Wenbao Wang,Lihui Le,Xuanneng Gao

doi:10.1155/2017/9181729

Abstract

The similarity of each scale model is verified based on the theory of similarity, deriving the similarity law of internal explosions in a single-layer spherical lattice shell structure via dimensional theory, calculated based on models with scaling coefficients of 1, 0.8, 0.6, 0.4, 0.2, and 0.1. The results show that the shock wave propagation characteristics, the distribution of the overpressure on the inner surface, the maximum dynamic response position, and the position at which the earliest explosion venting occurs are all similar to those of the original model.
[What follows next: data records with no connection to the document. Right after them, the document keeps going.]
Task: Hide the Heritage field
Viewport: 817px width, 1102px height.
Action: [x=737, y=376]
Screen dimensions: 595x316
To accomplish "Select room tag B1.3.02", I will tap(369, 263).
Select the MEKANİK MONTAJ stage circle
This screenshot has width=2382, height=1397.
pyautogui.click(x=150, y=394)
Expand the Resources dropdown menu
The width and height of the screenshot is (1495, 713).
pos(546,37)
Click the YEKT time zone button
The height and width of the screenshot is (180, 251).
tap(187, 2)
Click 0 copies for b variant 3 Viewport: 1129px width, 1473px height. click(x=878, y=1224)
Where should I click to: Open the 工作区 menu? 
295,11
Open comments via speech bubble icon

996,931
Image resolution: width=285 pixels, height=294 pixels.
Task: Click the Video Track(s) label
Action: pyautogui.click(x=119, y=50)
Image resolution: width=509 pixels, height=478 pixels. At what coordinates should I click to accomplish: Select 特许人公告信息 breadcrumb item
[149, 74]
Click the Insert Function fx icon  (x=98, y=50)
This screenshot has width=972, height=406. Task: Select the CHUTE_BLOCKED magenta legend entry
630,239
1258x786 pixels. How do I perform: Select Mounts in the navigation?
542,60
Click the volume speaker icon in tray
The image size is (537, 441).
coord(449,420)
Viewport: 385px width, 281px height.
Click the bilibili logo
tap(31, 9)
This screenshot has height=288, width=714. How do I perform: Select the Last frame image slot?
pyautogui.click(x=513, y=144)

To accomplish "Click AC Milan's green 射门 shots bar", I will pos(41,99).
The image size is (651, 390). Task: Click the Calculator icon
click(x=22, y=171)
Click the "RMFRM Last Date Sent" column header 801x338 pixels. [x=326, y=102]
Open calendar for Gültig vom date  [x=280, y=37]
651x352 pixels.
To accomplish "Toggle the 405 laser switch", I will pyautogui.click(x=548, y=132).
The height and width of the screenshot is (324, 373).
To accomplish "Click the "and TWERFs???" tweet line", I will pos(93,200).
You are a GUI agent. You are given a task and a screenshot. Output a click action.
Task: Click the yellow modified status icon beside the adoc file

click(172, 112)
With the decrease of scaling coefficients, the overpressure peak value of the shock waves of each scale model, and the specific action time of the positive pressure zone, as well as specific impulse are increasingly deviated from the original model values; when the scaling coefficient is 0.1, the maximum relative error between the overpressure peak value at the measurement point and the specific action time of the positive pressure zone as well as the specific impulse and the original model value is 4.9%. Thus, it is feasible to forecast the internal explosion effect of the original structure size model by using the experiment results of the scale model with scaling coefficient λ≥0.1.

Highlights

In recent years, worldwide terrorist activities have become increasingly frequent, with an increasing number of bombing assaults
It can be seen that steel structures with large space, high visitor flowrate, and significant symbolic value are more likely to become a target of explosion attack, and once subject to a terrorist attack, heavy casualties, property damage, and adverse social impacts are likely [1,2,3]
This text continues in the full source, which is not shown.